NIS2 teilt betroffene Einrichtungen in zwei Kategorien: Wesentliche Einrichtungen (Essential Entities) und Wichtige Einrichtungen (Important Entities). Die Kategorie bestimmt, wie streng die Aufsicht ist und wie hoch die Bußgelder ausfallen können.
Schwellenwerte
Wesentliche Einrichtungen (höhere Anforderungen):
- ≥ 250 Mitarbeitende ODER
- ≥ €50 Mio. Jahresumsatz ODER
- ≥ €43 Mio. Jahresbilanzsumme
- In Sektoren des Anhangs I
Wichtige Einrichtungen (ebenfalls erhebliche Pflichten):
- ≥ 50 Mitarbeitende ODER
- ≥ €10 Mio.

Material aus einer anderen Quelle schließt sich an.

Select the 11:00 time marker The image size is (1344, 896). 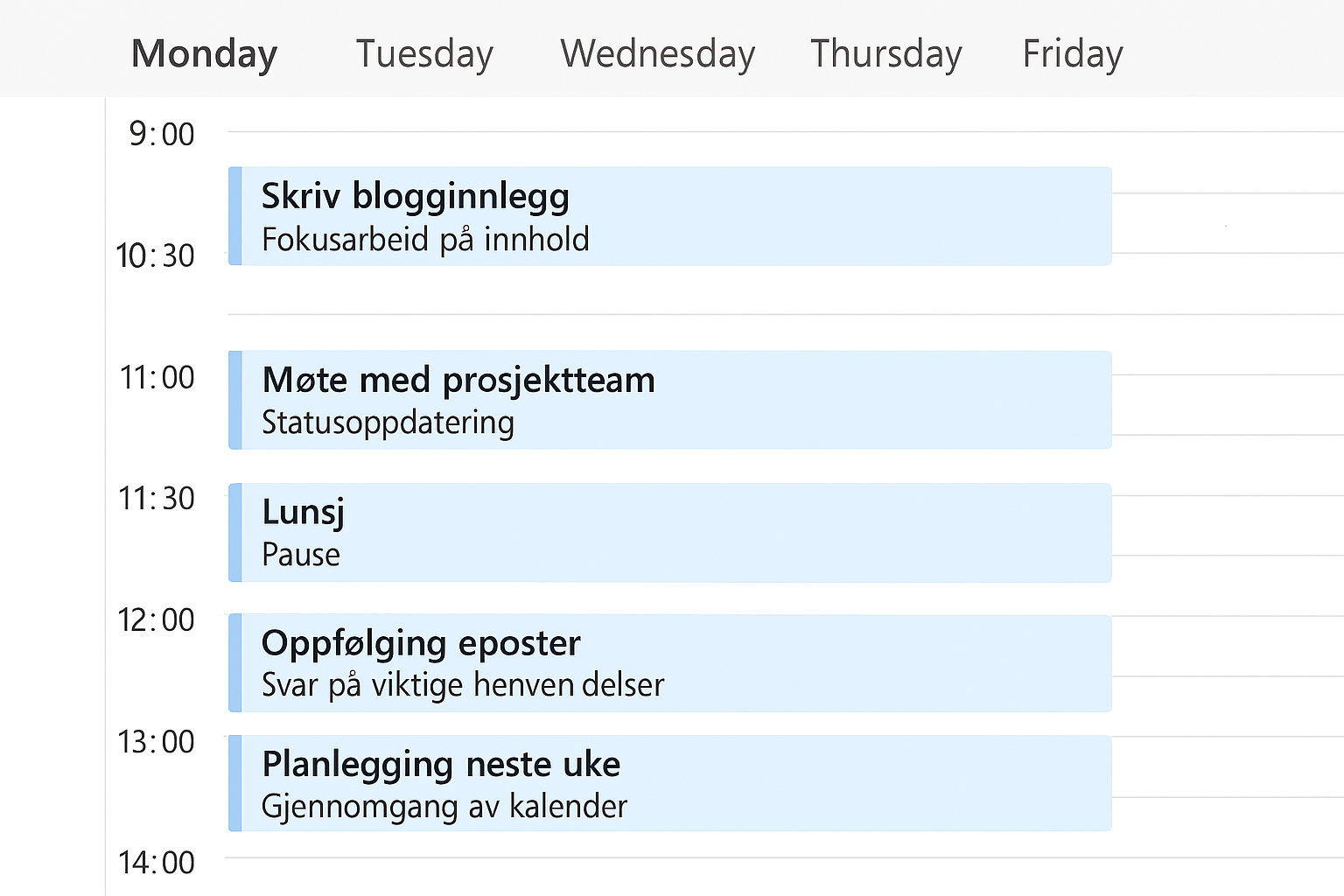point(158,378)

Jahresumsatz
- In Sektoren des Anhangs II
Betroffene Sektoren
Anhang I — Wesentliche Einrichtungen:
Energie (Strom, Gas, Wärme, Erdöl, Wasserstoff) · Verkehr (Luft, Bahn, Wasser, Straße) · Bankwesen · Finanzmarktinfrastruktur · Gesundheitswesen · Trinkwasser · Abwasser · Digitale Infrastruktur · ICT-Dienstleistungsmanagement · Öffentliche Verwaltung · Weltraum
Anhang II — Wichtige Einrichtungen (NEU in NIS2):
Post und Kurier · Abfallwirtschaft · Chemikalien · Lebensmittel · Maschinenbau, Elektrotechnik, Fahrzeugbau, Medizintechnik · Anbieter digitaler Dienste · Forschungseinrichtungen
Registrierungspflicht
Betroffene Unternehmen müssen sich beim BSI registrieren. Alle betroffenen Unternehmen sind verpflichtet, sich zu melden — auch ohne Aufforderung.